Existe uma relação entre o sentimento de rejeição a grupos subalternos e o apoio à segurança privada no controle do crime? Para responder a essa questão, analisamos as percepções de mais de 14 mil pessoas em 9 países da América Latina em artigo intitulado Support for Private Security in Latin America: An Explanation Based on the Social Threat Theory, recentemente publicado no The British Journal of Criminology. Nossa hipótese era de que haveria uma associação entre o animus contra grupos subalternos e o apoio à segurança privada no controle do crime. A “teoria da ameaça social”, originalmente desenvolvida para entender o apoio popular ao endurecimento penal e ao uso da força policial nos Estados Unidos, fundamenta essa hipótese. Essa teoria sustenta que quanto maior for a rejeição de uma pessoa a certos grupos sociais, como negros, indígenas, imigrantes ou pobres, maior será a probabilidade de ela apoiar medidas de controle sobre esses grupos.

Os resultados da pesquisa confirmam a hipótese central: quanto maior o nível de rejeição a grupos sociais minoritários, maior a chance de apoio à contratação de segurança privada. De modo geral, pessoas que expressam sentimentos de preconceito contra qualquer grupo minoritário têm cerca de 50% mais chances de apoiar a segurança privada nos países analisados. Quando olhamos para a rejeição de grupos sociais específicos, os resultados também são reveladores. A rejeição a pobres e a indígenas aparece como fator especialmente determinante: entre os entrevistados que disseram não querer pobres ou indígenas como vizinhos, o apoio à segurança privada foi 39% maior do que entre aqueles que não expressaram esse tipo de rejeição. A rejeição a negros também aparece como fator relevante, embora com menor força estatística.

Atualmente, estamos analisando dados específicos para o Brasil que apontam algumas particularidades: por aqui o apoio ao controle social via mercado aparece fortemente relacionado à rejeição a pessoas negras e à identificação com valores políticos conservadores. Ou seja, pessoas que expressam preconceito contra pessoas negras e pessoas que se identificam com valores políticos mais conservadores tendem a apoiar com mais intensidade a contratação de segurança privada no Brasil. Além do preconceito racial e de classe, esses resultados preliminares para o caso brasileiro também suscitam mais uma dimensão do apoio a segurança privada: o conservadorismo político. Em um contexto de ascensão de lideranças de extrema-direita e de narrativas que propagam estigmas contra minorias, naturalizam a exclusão e normalizam a desigualdade, esses discursos podem reforçar a ideia de que certos grupos devam ser vigiados e controlados por meio de segurança privada, produzindo o contexto social que autoriza a brutalidade cometida por seguranças contra grupos sociais subalternos.
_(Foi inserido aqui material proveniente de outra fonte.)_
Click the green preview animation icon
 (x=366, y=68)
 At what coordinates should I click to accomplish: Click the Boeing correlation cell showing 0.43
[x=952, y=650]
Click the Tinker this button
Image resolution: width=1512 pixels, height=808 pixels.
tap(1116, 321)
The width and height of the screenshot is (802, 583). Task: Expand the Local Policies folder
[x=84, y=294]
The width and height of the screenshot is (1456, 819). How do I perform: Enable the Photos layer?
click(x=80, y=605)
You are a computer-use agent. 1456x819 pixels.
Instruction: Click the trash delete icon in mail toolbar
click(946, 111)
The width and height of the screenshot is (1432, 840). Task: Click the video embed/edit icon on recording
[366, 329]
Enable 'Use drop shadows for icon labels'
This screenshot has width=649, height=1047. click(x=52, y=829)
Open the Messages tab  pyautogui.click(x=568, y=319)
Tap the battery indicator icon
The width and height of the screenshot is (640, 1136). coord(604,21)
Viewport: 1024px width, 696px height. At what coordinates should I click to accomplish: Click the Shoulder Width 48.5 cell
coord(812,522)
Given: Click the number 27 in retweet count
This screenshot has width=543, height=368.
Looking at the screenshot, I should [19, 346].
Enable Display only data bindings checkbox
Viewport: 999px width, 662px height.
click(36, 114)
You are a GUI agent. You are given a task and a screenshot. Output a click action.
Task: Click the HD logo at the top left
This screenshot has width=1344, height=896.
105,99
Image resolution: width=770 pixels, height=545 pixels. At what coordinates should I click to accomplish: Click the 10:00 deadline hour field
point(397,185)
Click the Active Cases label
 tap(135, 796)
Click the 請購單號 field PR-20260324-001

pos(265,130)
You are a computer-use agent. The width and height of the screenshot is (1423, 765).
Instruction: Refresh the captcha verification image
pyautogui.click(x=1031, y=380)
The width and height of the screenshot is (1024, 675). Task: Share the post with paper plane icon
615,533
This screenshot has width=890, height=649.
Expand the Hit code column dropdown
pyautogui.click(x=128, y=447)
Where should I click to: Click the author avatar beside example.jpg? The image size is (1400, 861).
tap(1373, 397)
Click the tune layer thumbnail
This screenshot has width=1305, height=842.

O apoio à segurança privada em sociedades desiguais como as brasileiras e as latino-americanas não pode ser entendido apenas como uma resposta ao medo do crime ou à ineficiência do Estado. Ele precisa ser entendido também como expressão de valores sociais preconceituosos e excludentes. Trata-se de um fenômeno complexo, que vai além da busca por proteção individual e envolve a reafirmação de hierarquias sociais e o controle de grupos subalternizados. Essa realidade coloca desafios adicionais ao funcionamento das democracias na região, que já enfrentam dificuldades históricas no controle e na responsabilização das forças de segurança pública. É responsabilidade dos governos regular e fiscalizar a segurança privada, garantindo que sua atuação esteja alinhada ao interesse público e não aprofunde desigualdades. O controle sobre as forças públicas e privadas de segurança é fundamental para a garantia dos direitos dos cidadãos e para a qualidade da democracia.